-------- Document passage --------

1.6 Notes and Summary
Notes
The problem of measurements and measurands is further discussed for statistics in Hand (1996) and specifically for biological experiments in Coxon, Longstaff, and Burns (2019). A general review of methods for handling missing data is Dong and Peng (2013). The different roles of randomization are emphasized in Cox (2009).
Two well-known reporting guidelines are the ARRIVE guidelines for animal research (Kilkenny et al. 2010) and the CONSORT guidelines for clinical trials (Moher et al. 2010). Guidelines describing the minimal information required for reproducing experimental results have been developed for many types of experimental techniques, including microarrays (MIAME), RNA sequencing (MINSEQE), metabolomics (MSI) and proteomics (MIAPE) experiments; the FAIRSHARE initiative provides a more comprehensive collection (Sansone et al. 2019).
The problems of experimental design in animal experiments and particularly translation research are discussed in Couzin-Frankel (2013). Multi-center studies are now considered for these investigations, and using a second laboratory already increases reproducibility substantially (Richter et al. 2010; Richter 2017; Voelkl et al. 2018; Karp 2018) and allows standardizing the treatment effects (Kafkafi et al. 2017). First attempts are reported of using designs similar to clinical trials (Llovera and Liesz 2016). Exploratory-confirmatory research and external validity for animal studies is discussed in Kimmelman, Mogil, and Dirnagl (2014) and Pound and Ritskes-Hoitinga (2018). Further information on pilot studies is found in Moore et al. (2011), Sim (2019), and Thabane et al. (2010).

-------- Extracted entries --------

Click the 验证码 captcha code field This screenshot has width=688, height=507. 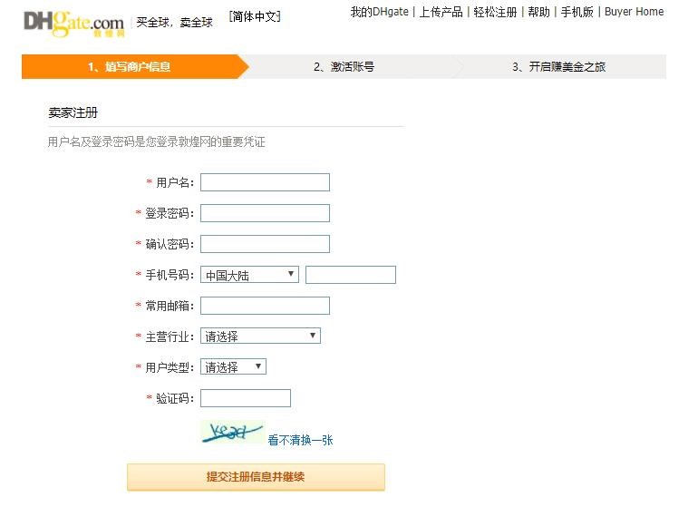point(245,398)
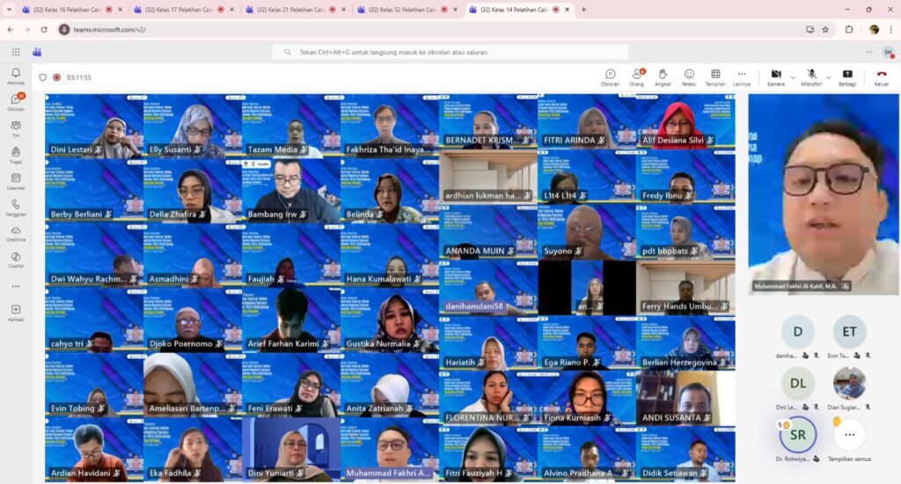The height and width of the screenshot is (484, 901).
Task: Switch to the Kelas 16 Pelatihan browser tab
Action: click(x=69, y=10)
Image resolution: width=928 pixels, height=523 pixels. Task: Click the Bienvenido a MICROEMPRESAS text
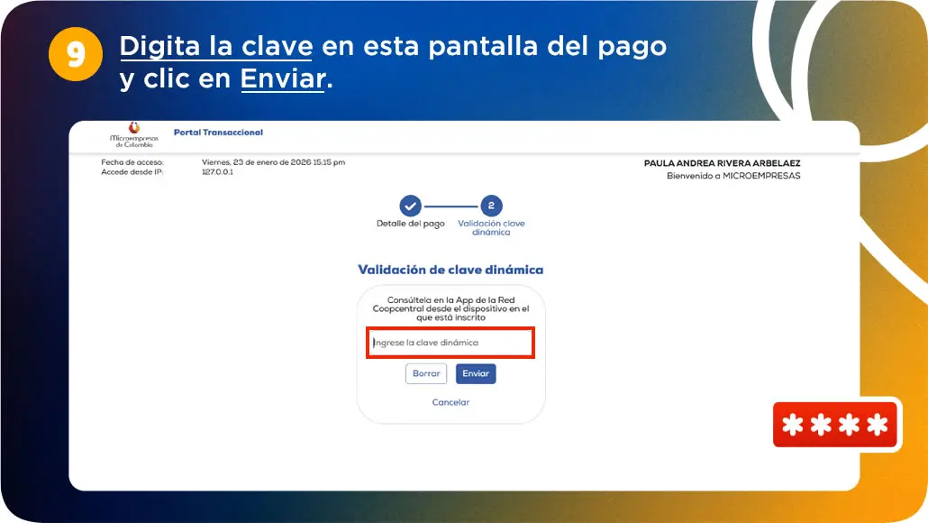(x=732, y=176)
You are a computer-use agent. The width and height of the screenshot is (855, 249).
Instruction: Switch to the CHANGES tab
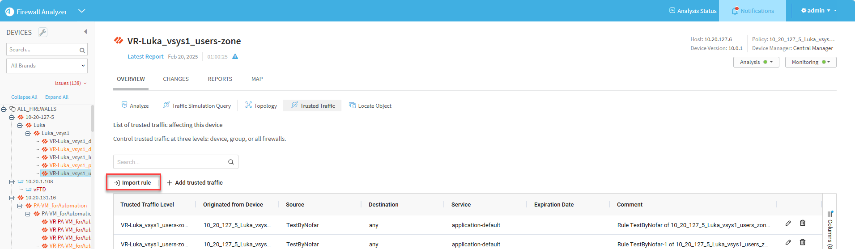pyautogui.click(x=175, y=79)
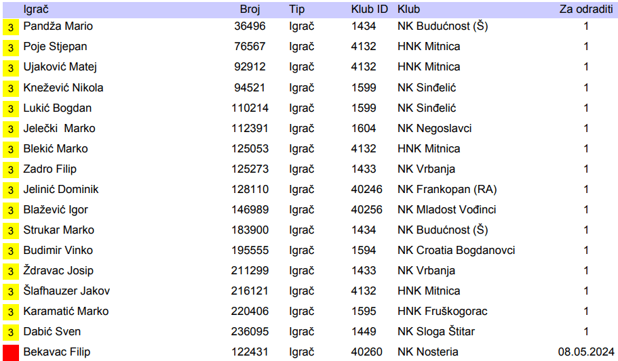The height and width of the screenshot is (361, 618).
Task: Select the Klub ID column header
Action: tap(369, 9)
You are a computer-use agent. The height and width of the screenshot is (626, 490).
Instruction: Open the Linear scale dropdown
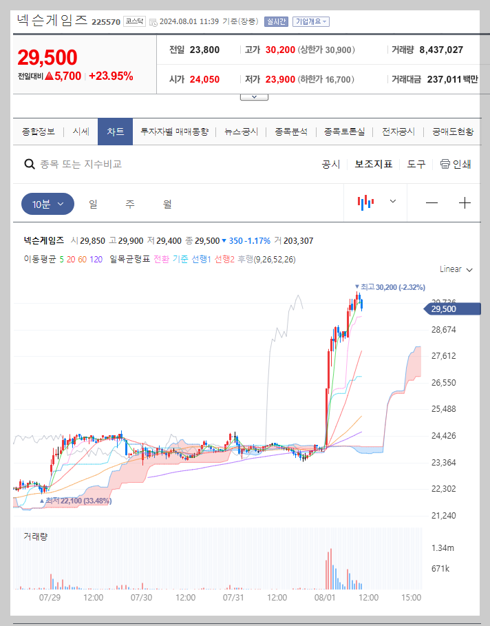click(x=454, y=269)
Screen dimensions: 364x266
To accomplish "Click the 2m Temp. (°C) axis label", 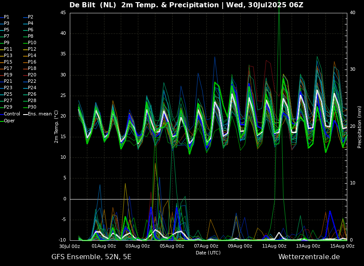I will pyautogui.click(x=56, y=126).
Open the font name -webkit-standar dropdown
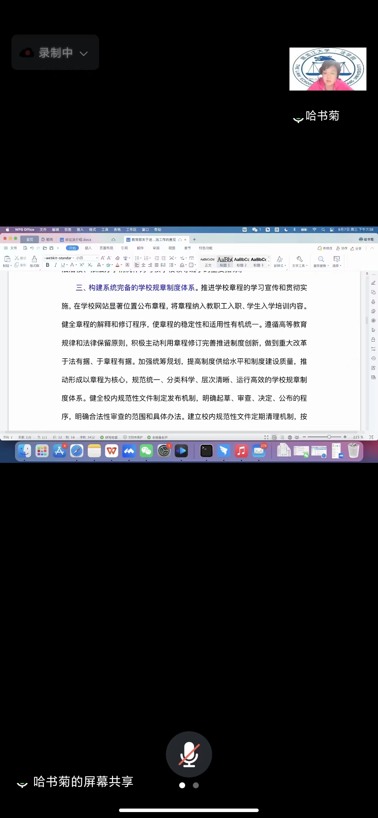The height and width of the screenshot is (818, 378). 73,258
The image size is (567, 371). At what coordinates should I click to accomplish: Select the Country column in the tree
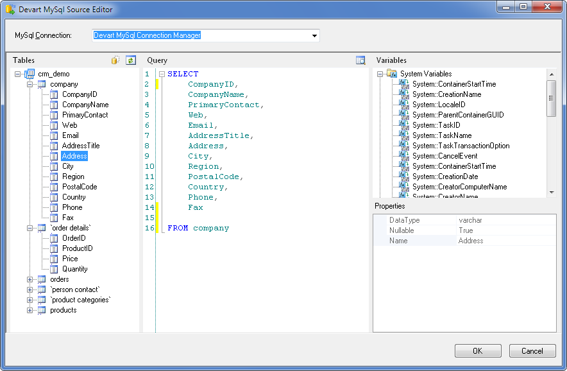point(74,197)
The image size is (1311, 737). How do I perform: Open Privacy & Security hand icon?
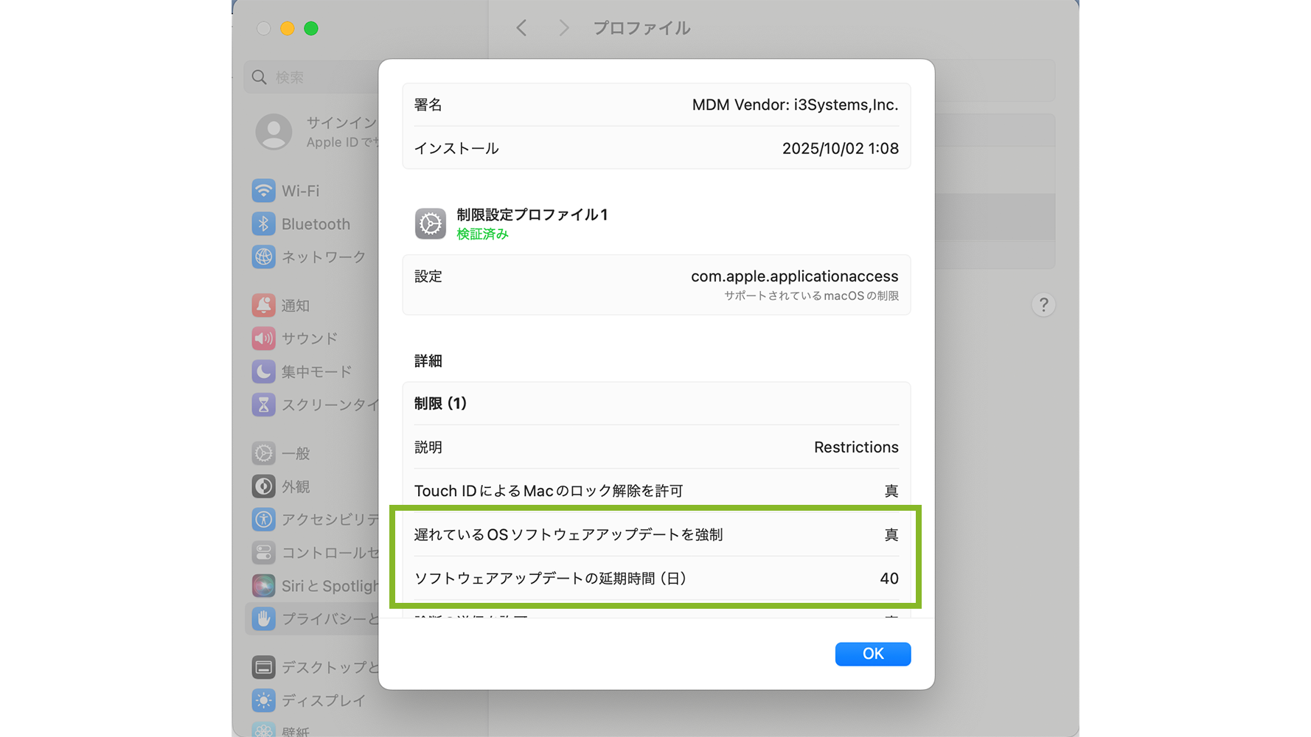263,619
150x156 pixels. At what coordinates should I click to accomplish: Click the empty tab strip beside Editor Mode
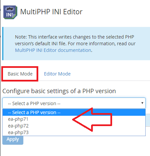pos(111,74)
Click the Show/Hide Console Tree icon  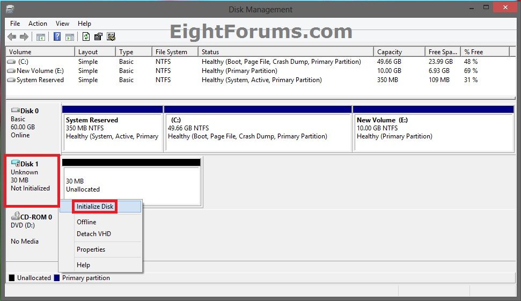tap(40, 36)
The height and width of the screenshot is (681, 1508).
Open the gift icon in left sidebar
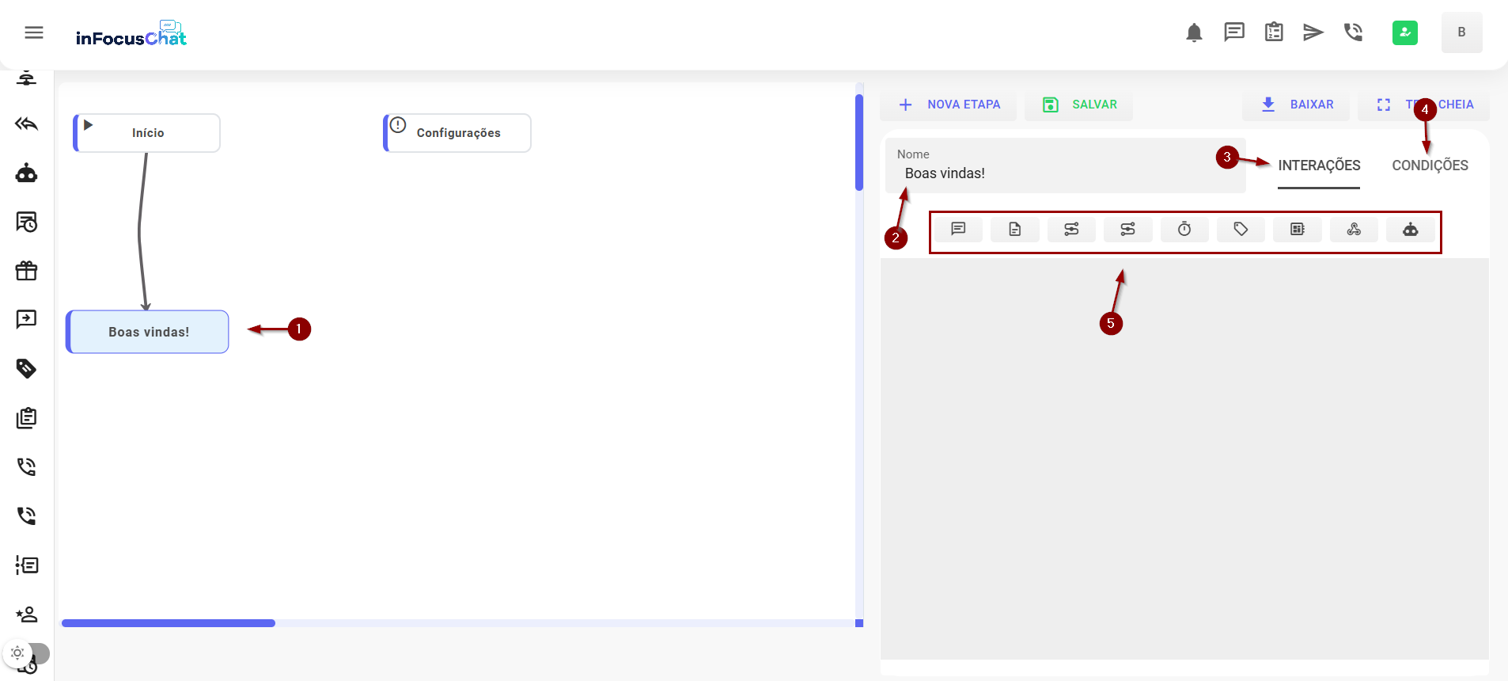(x=27, y=271)
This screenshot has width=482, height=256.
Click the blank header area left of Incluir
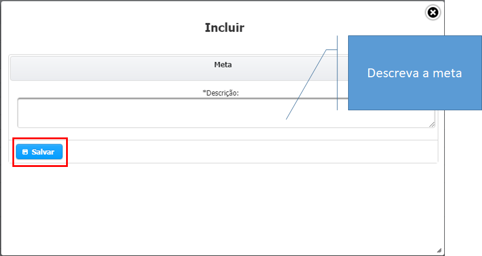(x=88, y=28)
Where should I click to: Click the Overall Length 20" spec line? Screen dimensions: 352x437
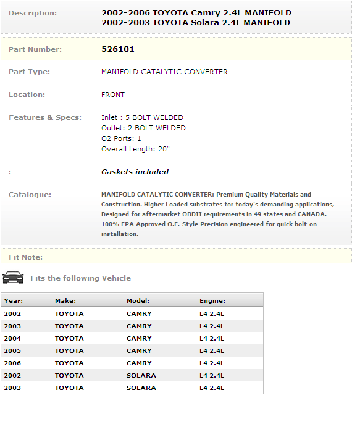click(x=135, y=149)
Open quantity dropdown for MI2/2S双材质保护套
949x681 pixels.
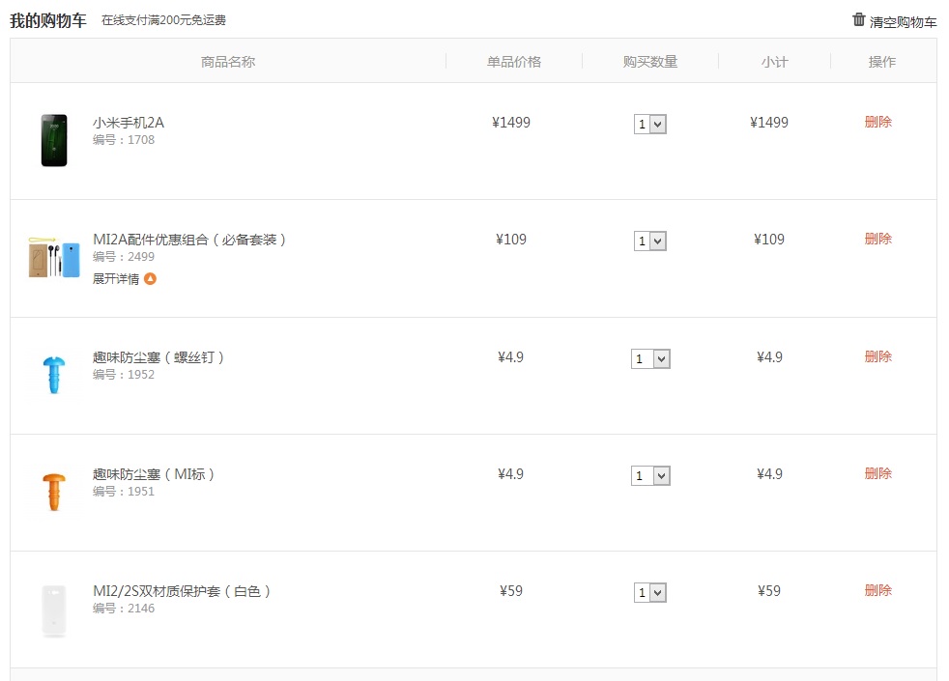click(x=650, y=592)
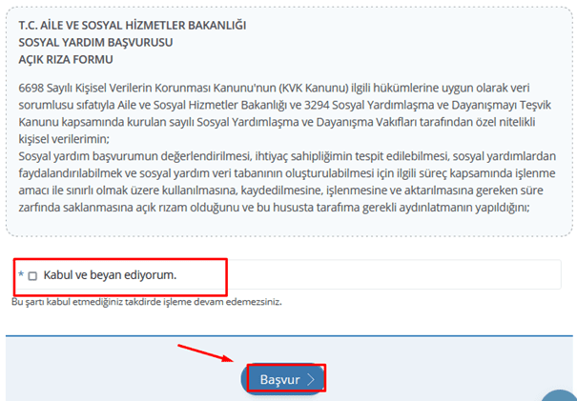Tick the 'Kabul ve beyan ediyorum' checkbox
This screenshot has width=577, height=401.
32,276
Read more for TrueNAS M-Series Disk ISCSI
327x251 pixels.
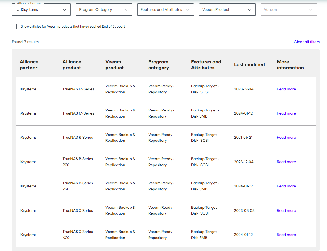(286, 89)
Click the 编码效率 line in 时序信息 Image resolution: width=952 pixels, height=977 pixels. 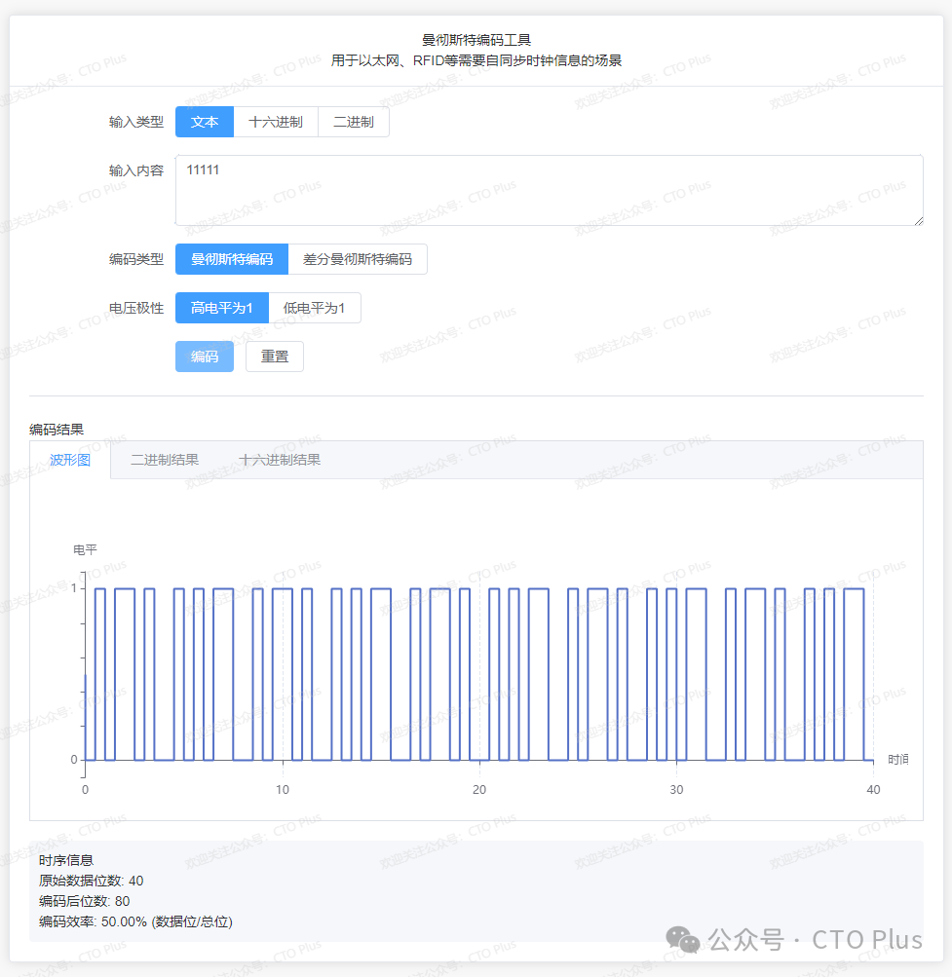(x=135, y=921)
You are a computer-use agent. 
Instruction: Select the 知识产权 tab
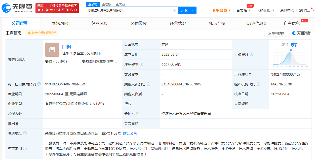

--------

Problem set
• A. Return the passage from the notes section on experimental design exactly as it appears, beginning at the words "1.6 Notes and" and stopping after "in Cox (2009).".
• B. Summarize the notes section on experimental design in two sentences.
• C. According to the notes section on experimental design, which initiative provides a more comprehensive collection of minimal-information guidelines?
The rows are separate material and have no connection to the notes section.

Results of the exercise
• A.
1.6 Notes and Summary
Notes
The problem of measurements and measurands is further discussed for statistics in Hand (1996) and specifically for biological experiments in Coxon, Longstaff, and Burns (2019). A general review of methods for handling missing data is Dong and Peng (2013). The different roles of randomization are emphasized in Cox (2009).

• B. The notes point to further reading on measurements and measurands, missing data, and randomization, and they name the ARRIVE and CONSORT reporting guidelines along with minimal-information guidelines for techniques such as microarrays, RNA sequencing, metabolomics, and proteomics. They also cite work on design problems in animal and translation research, noting that multi-center studies are now considered and that using a second laboratory already increases reproducibility substantially.

• C. The FAIRSHARE initiative.